事務所に求められていたのは効率や機能性だったかもしれません。しかし、メンタルクリニックに必要なのは、その正反対にある“やわらかさ”と“おだやかさ”。
このプロジェクトでは、精神的なケアを受ける方々の不安を少しでも和らげ、心が自然と静まっていくような設計を目指しました。
まず、空間全体において重要視したのは光の質です。天井や壁面には間接照明を多く取り入れ、直接的なまぶしさを避けながら、光がやわらかく反射し、空間全体に包まれるような感覚を創出しました。この“滲むような光”は、目に優しく、心にも穏やかに届きます。
照明の配置一つひとつに意図を込め、光と影のコントラストによって空間の輪郭を曖昧にし、閉塞感ではなく“余白”を感じられるよう工夫しました。

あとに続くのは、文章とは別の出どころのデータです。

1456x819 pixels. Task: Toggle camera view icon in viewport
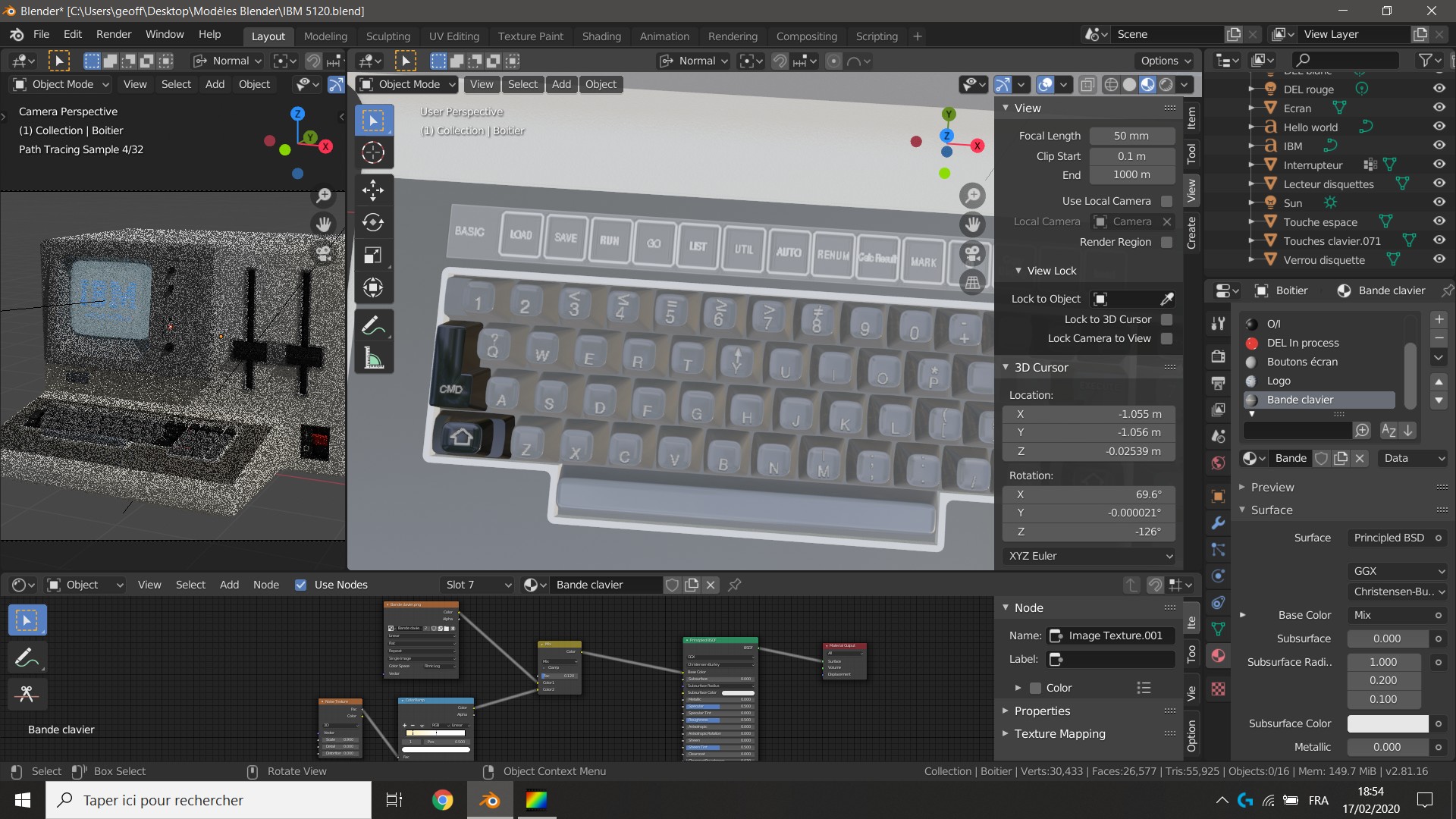[x=972, y=253]
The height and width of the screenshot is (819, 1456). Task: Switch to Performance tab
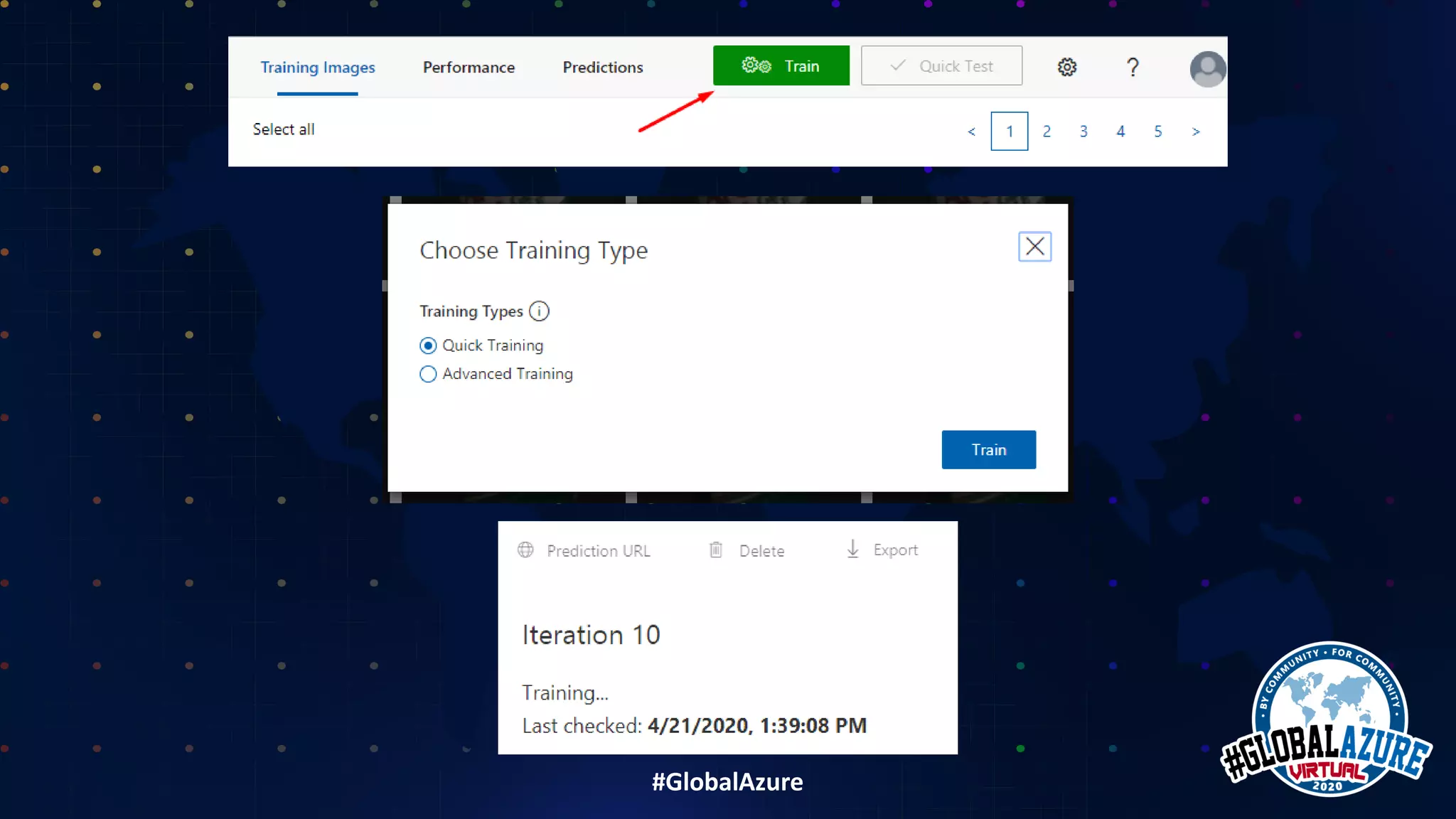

加えて、診察室には自然光がやさしく入るように設計。ただ窓を設けるだけでなく、患者様の視線が外へ抜ける位置に開口を取り、外の光や景色が室内に溶け込むような設計を心がけています。
駅前の一角にあっても、時間の流れや天候の変化を感じられることは、思いのほか大きな癒しになります。光と共に“時”を感じること。これはメンタルケアにおける空間のもう一つの役割と考えました。
全体を通じて、装飾性を削ぎ落とし、ディテールや素材の選定にも慎重を期しました。自然素材の持つ穏やかな質感を活かしつつ、過度な演出に頼らない静けさの美学を貫くことで、空間に“静寂”という見えない価値を宿らせました。
このメンタルクリニックは、医療機関でありながらも、単なる治療の場にとどまりません。ここを訪れるすべての人にとって、心を落ち着ける“居場所”でありたい──その想いを空間の細部にまで込めて、私たちはデザインしました。